──────── Data extracts ────────
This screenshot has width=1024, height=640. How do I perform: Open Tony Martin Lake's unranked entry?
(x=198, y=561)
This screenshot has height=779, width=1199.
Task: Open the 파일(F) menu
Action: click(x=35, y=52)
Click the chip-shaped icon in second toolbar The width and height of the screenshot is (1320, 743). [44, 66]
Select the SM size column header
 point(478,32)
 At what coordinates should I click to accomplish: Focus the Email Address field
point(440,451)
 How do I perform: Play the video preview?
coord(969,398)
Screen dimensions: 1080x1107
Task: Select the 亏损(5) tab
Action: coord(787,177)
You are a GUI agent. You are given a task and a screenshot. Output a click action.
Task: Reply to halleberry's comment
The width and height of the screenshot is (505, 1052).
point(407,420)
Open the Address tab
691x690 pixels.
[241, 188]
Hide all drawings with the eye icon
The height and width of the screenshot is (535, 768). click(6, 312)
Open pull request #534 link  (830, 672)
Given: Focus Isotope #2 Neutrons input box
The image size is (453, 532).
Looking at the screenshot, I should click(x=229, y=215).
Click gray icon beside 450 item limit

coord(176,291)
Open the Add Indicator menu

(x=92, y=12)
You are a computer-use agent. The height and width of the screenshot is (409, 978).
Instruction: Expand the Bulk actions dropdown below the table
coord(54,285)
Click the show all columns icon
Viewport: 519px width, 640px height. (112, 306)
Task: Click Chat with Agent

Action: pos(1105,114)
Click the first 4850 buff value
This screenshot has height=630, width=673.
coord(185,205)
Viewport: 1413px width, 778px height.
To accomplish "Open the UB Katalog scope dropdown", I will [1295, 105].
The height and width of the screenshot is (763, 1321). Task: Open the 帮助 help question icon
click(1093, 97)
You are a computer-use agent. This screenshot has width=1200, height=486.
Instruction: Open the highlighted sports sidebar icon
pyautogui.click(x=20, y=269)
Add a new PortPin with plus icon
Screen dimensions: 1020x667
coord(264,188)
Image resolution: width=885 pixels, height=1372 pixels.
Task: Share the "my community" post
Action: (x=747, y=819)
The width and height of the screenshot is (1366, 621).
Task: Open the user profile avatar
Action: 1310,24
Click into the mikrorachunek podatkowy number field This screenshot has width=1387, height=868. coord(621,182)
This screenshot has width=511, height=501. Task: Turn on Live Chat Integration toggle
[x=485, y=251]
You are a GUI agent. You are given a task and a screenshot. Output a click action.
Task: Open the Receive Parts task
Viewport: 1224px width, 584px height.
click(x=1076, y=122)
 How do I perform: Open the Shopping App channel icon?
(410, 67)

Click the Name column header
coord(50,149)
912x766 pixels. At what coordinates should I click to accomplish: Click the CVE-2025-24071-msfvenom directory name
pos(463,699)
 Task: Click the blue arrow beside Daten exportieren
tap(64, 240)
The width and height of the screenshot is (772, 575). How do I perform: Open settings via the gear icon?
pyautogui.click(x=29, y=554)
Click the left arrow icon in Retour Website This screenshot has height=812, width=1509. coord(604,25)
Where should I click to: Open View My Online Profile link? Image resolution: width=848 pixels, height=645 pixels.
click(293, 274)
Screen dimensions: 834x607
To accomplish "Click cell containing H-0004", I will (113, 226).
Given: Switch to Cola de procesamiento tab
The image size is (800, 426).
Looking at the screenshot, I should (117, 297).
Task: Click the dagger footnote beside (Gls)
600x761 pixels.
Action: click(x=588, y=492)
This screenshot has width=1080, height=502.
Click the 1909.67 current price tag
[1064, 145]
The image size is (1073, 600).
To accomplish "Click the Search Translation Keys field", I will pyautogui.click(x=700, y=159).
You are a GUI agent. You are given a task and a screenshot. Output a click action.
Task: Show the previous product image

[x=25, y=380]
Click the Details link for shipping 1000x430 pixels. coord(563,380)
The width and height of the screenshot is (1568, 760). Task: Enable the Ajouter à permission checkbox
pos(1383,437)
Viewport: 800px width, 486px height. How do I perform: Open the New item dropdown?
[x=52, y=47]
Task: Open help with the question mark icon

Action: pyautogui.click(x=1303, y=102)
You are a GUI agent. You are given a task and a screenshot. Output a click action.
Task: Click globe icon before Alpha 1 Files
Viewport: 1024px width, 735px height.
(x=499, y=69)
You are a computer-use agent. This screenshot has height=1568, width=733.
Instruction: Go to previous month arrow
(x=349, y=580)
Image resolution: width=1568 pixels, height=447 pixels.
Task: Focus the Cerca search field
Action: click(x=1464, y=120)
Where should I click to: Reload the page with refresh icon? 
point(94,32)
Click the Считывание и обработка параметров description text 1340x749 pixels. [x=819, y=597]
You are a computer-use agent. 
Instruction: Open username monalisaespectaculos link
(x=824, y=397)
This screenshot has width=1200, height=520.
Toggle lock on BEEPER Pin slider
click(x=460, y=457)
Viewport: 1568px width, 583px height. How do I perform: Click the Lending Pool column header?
────────
The response consists of the lines above that contain "will".

## [Task result]
To accomplish "Open the UB Katalog scope dropdown", I will [1295, 105].
To accomplish "Click cell containing H-0004", I will (113, 226).
To accomplish "Click the Search Translation Keys field", I will pyautogui.click(x=700, y=159).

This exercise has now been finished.